A song that's been on repeat this week: 
https://youtu.be/xjQfe6OwH64 


Psalm 56:
Be gracious to me, God, for a man has trampled upon me;
Fighting all day long he oppresses me.
My enemies have trampled upon me all day long,
For they are many who fight proudly against me.
When I am afraid,
I will put my trust in You.
 In God, whose word I praise,
In God I have put my trust;
I shall not be afraid.
What can mere mortals do to me?
 All day long they distort my words;
All their thoughts are against me for evil.
They attack, they lurk,
They watch my steps,
As they have waited to take my life.
Because of their wickedness, will there be an escape for them?

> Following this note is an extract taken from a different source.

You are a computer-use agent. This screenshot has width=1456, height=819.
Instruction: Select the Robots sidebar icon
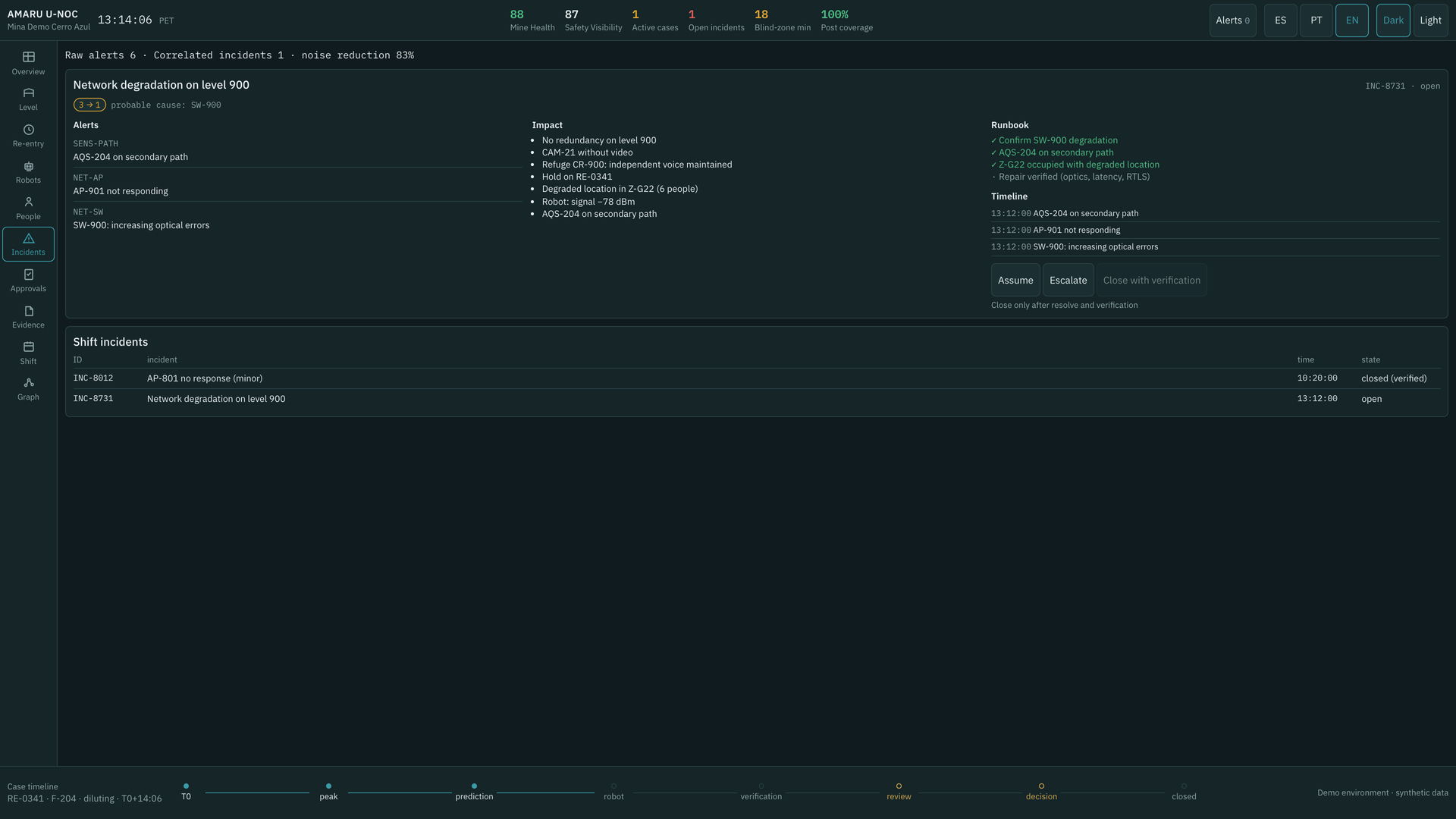tap(28, 166)
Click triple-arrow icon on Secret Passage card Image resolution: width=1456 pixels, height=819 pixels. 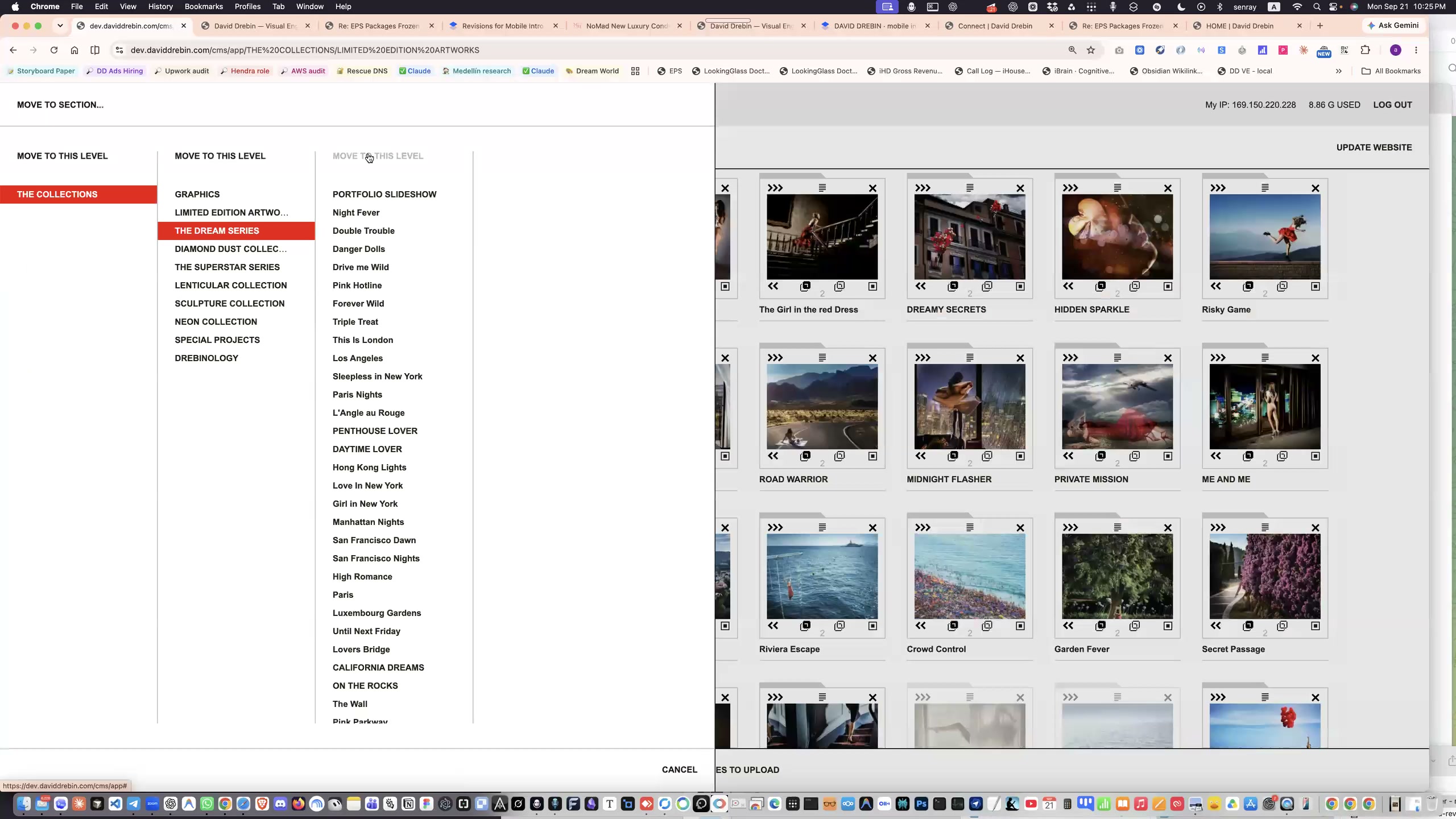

In anger make the peoples fall down, God!
You have taken account of my miseries;
Put my tears in Your bottle.
Are they not in Your book?
Then my enemies will turn back on the day when I call;
This I know, that God is for me.
 In God, whose word I praise,
In the Lord, whose word I praise,
In God I have put my trust, I shall not be afraid.
What can mankind do to me?
Your vows are binding upon me, God;
I will render thanksgiving offerings to You.
 For You have saved my soul from death,
Indeed my feet from stumbling,
So that I may walk before God
In the light of the living.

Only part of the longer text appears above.